Há duas gerações sentimos que eles têm de parecer não-racistas a qualquer momento, e a terceira geração crescerá de fato como não-racista. Portanto, finja não ser sexista e continue a jogar. Pense nele como num jogo. Em seus pensamentos íntimos, vá em frente e pense sobre você mesmo como superior às mulheres. Mas desde que você não jogue convincentemente – que você continue a lavar pratos, fazer compras, limpar a casa, tomar conta das crianças – você estará estabelecendo precedentes. (Beauvoir apud Ascher, 1986, p.274)

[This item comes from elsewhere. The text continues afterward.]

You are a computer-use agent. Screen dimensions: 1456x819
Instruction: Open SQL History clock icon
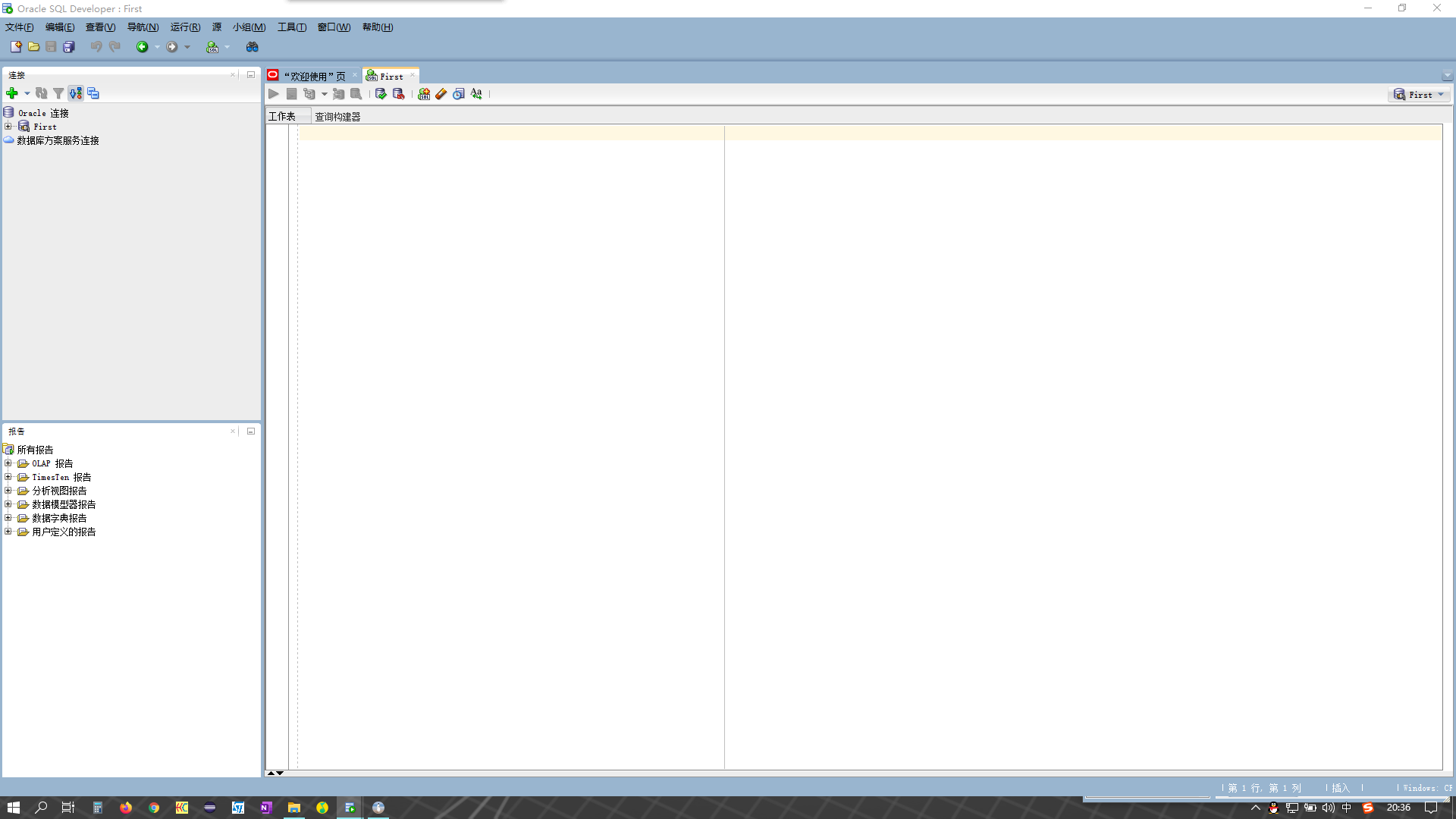coord(459,94)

Diante desta citação, é possível afirmar que a abordagem de Beauvoir é extremamente concreta e racional; o jovem com quem falou aprendeu o que é certo, ele é, portanto, responsável pela alteração do seu comportamento, e não optando por fazê-lo estaria evadindo, usando de má fé. Quanto aos seus sentimentos mais profundos sobre as mulheres, “quem se importa?” Como uma pessoa política, Beauvoir não estava particularmente preocupada sobre as hostilidades inconscientes que possam brotar vingativamente por ter sido “bom”

ou não ter agido como um “homem” (ASCHER, 1991).